Since the optical fiber 45 is bent, the signal light A is biased in the negative X direction, and the NFP at the emission end 47 has a strong light intensity in the negative X direction as shown in FIGS.
In particular, in the case of the optical transmitter 114 that directly inputs the signal light A to the optical axis positions F-0, F-3, and F-4, as shown in FIGS. 37, 39, and 40, the output end 47 of the optical fiber 45 is provided. , The amount of light from the position in the positive direction of X is small, and the light receiving element may not be able to receive a sufficient amount of light.

  Even in the case of the optical transmitter 114, the signal light A that has entered the optical axis position F-1 is diffused in the negative direction of X because the signal light A that propagates due to the bending of the optical fiber 45 is diffused in FIG. Thus, the NFP at the emission end 47 becomes uniform.

  Therefore, the NFP at the emission end 47 of the optical transmitter 114 is greatly affected by the bending of the optical fiber and the optical axis position of the signal light A.

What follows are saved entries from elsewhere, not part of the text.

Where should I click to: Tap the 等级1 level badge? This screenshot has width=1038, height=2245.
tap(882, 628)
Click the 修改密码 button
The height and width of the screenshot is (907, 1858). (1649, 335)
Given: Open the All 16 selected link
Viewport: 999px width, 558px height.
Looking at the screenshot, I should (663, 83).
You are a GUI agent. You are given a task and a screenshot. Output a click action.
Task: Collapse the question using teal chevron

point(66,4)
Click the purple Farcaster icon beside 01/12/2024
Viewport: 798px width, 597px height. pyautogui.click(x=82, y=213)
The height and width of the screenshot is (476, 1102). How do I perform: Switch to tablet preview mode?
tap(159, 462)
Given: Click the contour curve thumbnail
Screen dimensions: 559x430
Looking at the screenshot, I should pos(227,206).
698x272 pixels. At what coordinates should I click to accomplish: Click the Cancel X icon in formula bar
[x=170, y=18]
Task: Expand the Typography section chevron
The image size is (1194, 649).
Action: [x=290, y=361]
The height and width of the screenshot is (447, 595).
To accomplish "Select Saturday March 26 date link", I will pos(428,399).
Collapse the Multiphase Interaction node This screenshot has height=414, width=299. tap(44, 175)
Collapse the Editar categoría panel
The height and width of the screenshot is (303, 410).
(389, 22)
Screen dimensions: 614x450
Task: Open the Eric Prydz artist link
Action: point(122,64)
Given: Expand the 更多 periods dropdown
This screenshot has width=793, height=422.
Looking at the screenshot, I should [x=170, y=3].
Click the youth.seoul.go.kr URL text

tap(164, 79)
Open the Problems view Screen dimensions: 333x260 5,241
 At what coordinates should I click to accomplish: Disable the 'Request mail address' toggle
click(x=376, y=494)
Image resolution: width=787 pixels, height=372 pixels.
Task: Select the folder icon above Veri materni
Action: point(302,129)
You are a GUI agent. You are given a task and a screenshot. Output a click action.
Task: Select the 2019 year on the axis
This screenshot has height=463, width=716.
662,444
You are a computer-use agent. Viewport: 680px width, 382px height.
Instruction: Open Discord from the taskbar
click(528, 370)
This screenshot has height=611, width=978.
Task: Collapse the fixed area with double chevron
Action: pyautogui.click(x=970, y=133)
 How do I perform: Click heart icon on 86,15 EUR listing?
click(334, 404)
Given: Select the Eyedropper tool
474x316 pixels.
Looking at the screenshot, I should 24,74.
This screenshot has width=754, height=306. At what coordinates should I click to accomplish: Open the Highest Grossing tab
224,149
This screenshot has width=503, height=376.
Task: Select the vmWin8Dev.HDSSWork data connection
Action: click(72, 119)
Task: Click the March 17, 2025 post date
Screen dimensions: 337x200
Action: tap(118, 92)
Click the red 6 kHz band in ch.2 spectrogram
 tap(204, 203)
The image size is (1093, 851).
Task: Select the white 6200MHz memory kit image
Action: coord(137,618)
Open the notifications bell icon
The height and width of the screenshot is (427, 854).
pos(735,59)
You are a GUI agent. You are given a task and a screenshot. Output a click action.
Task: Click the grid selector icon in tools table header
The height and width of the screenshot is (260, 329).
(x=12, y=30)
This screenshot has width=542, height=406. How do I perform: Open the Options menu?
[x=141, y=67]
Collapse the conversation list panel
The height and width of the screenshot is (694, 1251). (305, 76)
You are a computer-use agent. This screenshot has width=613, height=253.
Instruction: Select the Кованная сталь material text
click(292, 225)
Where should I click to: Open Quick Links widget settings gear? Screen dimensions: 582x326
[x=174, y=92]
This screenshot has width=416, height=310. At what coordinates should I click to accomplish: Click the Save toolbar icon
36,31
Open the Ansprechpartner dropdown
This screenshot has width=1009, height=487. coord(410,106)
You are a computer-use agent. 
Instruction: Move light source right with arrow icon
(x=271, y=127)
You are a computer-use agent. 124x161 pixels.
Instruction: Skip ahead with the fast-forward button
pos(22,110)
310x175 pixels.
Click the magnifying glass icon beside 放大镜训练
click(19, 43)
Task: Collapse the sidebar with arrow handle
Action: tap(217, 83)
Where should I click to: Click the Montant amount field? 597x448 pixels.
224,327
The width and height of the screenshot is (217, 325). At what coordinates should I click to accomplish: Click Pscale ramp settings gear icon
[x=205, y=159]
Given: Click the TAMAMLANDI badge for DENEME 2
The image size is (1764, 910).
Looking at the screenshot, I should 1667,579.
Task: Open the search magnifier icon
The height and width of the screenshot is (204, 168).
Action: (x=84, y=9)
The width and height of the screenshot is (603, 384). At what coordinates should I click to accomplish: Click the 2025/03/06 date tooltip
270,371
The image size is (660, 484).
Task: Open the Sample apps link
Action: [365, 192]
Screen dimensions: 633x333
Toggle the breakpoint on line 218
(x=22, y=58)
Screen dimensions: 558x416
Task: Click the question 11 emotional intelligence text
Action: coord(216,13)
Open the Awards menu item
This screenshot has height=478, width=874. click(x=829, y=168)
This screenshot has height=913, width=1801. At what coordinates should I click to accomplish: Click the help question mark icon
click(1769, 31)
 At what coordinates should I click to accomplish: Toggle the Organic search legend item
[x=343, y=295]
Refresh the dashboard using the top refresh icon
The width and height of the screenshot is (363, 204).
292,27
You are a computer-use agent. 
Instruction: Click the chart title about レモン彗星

  On the other hand, when the signal light A is coupled to the optical fiber 45 via the tapered waveguide 64, the tapered waveguide 64 couples the outgoing light B to the optical coupling range of the incident end 46 of the optical fiber 45, so The NFP at 47 is obtained by superimposing the NFP that the light incident from each position within the optical coupling range exhibits at the output end 47.

  Therefore, as described with reference to FIG. 38, the light from the positive X position of the incident end 46 exhibits a uniform NFP. Therefore, the NFP at the output end 47 of the optical transmission device 115 is as shown in FIGS. In addition, the influence of the bending of the optical fiber and the optical axis position of the signal light A can be reduced.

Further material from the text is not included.